[[ Passage shown, beginning ]]

About this Research Topic
Clinical Psychometrics can be considered as an essential tool in many fields of research related to psychological and psychiatric interventions: for example, it is useful for diagnostic assessment (in various fields, including clinical and forensic areas), for the design and evaluation of specific psychological and pharmacological treatments. Therefore, Clinical Psychometrics is an applied discipline using psychometric tools to develop evidence-based type procedures relating to the understanding and improvement of the psychological conditions of individuals.
This Research Topic on “Clinical Psychometrics” is interested in several aspects of measurement of psychological variables, focusing on the two fundamental paradigmatic aspects of the discipline, the Classical Test Theory and the Item Response Theory.
This Research Topic seeks to stimulate a scientific debate between psychotherapists and psychometricians in this area. It could have applicative fallouts, such as designing trans-cultural studies in order to: 1) investigate the invariance of new instruments for measuring clinical variables; 2) test the invariance of existing instruments used in clinical research; 3) develop more refined measure instruments for the evaluation of clinical dimensions, similarly to work conducted by the Obsessive Compulsive Cognitions Working Group in identifying domains considered central to OCD and developing the 87-item Obsessive Beliefs Questionnaire; 4) evaluate therapeutic outcomes and processes (such as, states stress, psychological distress, psychological adjustment to illness, health-related quality of life, mood disorders, sexual functioning, etc.).

[[ Passage shown, end ]]
[[ Data section, beginning ]]

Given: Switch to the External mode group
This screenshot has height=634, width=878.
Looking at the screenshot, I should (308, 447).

[[ Data section, end ]]

* Tasks for this exercise
1: In the research topic description on Clinical Psychometrics, list every therapeutic outcome or process named as something to evaluate in the fourth point.
2: Copy the research topic description from "About this Research" to "Item Response Theory.".

* Results
1:
- states stress
- psychological distress
- psychological adjustment to illness
- health-related quality of life
- mood disorders
- sexual functioning

2:
About this Research Topic
Clinical Psychometrics can be considered as an essential tool in many fields of research related to psychological and psychiatric interventions: for example, it is useful for diagnostic assessment (in various fields, including clinical and forensic areas), for the design and evaluation of specific psychological and pharmacological treatments. Therefore, Clinical Psychometrics is an applied discipline using psychometric tools to develop evidence-based type procedures relating to the understanding and improvement of the psychological conditions of individuals.
This Research Topic on “Clinical Psychometrics” is interested in several aspects of measurement of psychological variables, focusing on the two fundamental paradigmatic aspects of the discipline, the Classical Test Theory and the Item Response Theory.